La loi devrait sanctionner pénalement tout interventionnisme abusif des propriétaires et dirigeants de médias qui ont souvent pour objectif de favoriser leurs intérêts ou ceux d’un tiers.

4. La protection de l’honnêteté, de l’indépendance et du pluralisme de l’information doit être mieux garantie.

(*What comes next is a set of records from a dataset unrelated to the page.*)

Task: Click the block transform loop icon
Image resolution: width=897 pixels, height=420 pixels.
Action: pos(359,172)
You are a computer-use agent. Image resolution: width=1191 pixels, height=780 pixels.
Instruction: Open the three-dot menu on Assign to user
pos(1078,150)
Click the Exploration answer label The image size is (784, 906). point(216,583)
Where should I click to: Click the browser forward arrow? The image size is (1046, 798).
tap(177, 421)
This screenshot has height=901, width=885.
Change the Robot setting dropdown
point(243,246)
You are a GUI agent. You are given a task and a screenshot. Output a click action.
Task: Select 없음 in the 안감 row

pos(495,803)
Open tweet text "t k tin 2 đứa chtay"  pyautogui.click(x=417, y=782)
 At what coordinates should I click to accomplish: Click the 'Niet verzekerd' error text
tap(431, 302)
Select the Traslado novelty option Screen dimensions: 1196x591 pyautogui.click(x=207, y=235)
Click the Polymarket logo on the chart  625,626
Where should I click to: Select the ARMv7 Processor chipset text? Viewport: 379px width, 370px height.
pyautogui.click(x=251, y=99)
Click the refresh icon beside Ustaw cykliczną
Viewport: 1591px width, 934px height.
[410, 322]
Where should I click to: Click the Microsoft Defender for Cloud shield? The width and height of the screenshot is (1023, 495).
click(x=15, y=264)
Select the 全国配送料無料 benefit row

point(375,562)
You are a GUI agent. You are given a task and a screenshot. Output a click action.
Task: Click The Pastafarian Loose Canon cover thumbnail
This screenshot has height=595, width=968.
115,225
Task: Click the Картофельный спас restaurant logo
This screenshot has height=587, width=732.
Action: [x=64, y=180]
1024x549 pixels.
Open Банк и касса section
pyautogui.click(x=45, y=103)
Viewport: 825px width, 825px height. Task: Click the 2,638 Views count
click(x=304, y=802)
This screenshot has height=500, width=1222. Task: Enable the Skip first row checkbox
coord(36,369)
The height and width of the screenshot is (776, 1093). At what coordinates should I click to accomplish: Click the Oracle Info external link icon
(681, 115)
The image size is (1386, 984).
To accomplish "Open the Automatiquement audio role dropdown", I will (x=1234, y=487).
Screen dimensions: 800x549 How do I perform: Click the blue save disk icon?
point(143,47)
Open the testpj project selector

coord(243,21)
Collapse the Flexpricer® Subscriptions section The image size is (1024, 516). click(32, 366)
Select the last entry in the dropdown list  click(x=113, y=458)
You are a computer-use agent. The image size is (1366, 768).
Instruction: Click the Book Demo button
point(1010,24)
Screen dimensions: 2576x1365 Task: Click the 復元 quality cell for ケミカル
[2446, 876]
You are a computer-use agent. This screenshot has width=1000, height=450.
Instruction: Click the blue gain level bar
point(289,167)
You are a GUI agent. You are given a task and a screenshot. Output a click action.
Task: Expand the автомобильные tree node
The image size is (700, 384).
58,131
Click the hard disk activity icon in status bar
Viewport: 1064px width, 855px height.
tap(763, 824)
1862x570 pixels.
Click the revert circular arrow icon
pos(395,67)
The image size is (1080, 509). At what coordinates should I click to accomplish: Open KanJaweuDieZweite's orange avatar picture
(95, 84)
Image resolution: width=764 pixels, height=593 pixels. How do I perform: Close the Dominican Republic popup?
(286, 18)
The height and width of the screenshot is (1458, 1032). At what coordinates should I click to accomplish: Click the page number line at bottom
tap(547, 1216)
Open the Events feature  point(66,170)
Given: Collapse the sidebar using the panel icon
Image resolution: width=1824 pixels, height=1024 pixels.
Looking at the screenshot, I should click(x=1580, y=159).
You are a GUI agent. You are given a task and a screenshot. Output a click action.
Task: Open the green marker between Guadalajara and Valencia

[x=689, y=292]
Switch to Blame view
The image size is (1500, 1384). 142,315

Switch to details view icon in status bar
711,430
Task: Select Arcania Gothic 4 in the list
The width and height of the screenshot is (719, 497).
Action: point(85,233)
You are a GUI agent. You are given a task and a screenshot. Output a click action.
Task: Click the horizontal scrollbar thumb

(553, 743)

Aujourd’hui, de nombreuses structures sont vouées à la protection du pluralisme de l’information : l’Autorité de régulation de la communication audiovisuelle et numérique (ARCOM) qui va bientôt remplacer le CSA, les comités d’éthique, ou encore le Conseil de déontologie journalistique et de médiation (CDJM). Il nous apparaît nécessaire de clarifier le rôle respectif de ces instances au sein d’un cadre législatif adapté à l’environnement médiatique actuel.

Si nous, journalistes, citoyens, signataires de cette tribune, nous nous réjouissons qu’une commission d’enquête parlementaire se saisisse enfin de ces sujets, nous estimons qu’il est du devoir des candidats à l’élection présidentielle de prendre des engagements immédiats afin de limiter la concentration des médias et de protéger fermement la liberté d’informer. C’est en ce sens que nous les invitons à intégrer des mesures concrètes dans leurs programmes.

Les premiers signataires :

Sophie Binet, secrétaire générale de l’Union générale des ingénieurs, cadres et Techniciens (UGICT-CGT), Hervé Brusini, président du Prix Albert Londres. Sandra Cossart, directrice de Sherpa. Annick Coupé, secrétaire générale d’Attac France. Christophe Deloire, secrétaire général de Reporters Sans Frontières (RSF). Elizabeth Drévillon, présidente de la Guilde des auteurs de reportages et de documentaires (GARRD). Bénédicte Hermelin, directrice générale de France Nature Environnement. Glen Millot, délégué général de la Maison des lanceurs d’alerte. Emmanuel Poupard, Premier secrétaire général du Syndicat national des journalistes (SNJ). Malik Salemkour, président de la Ligue des droits de l’homme. Nathalie Sapena, présidente de la commission des journalistes de la Société civile des auteurs multimédias (SCAM). Jacques Studer, président CFE-CGC journalistes. Agnès Vernet, présidente de l’Association des journalistes scientifiques de la presse d’information (AJSPI). Nicolas Vescovacci, président du collectif Informer n’est pas un délit (INPD). Emmanuel Vire, secrétaire général du Syndicat national des journalistes CGT (SNJ-CGT).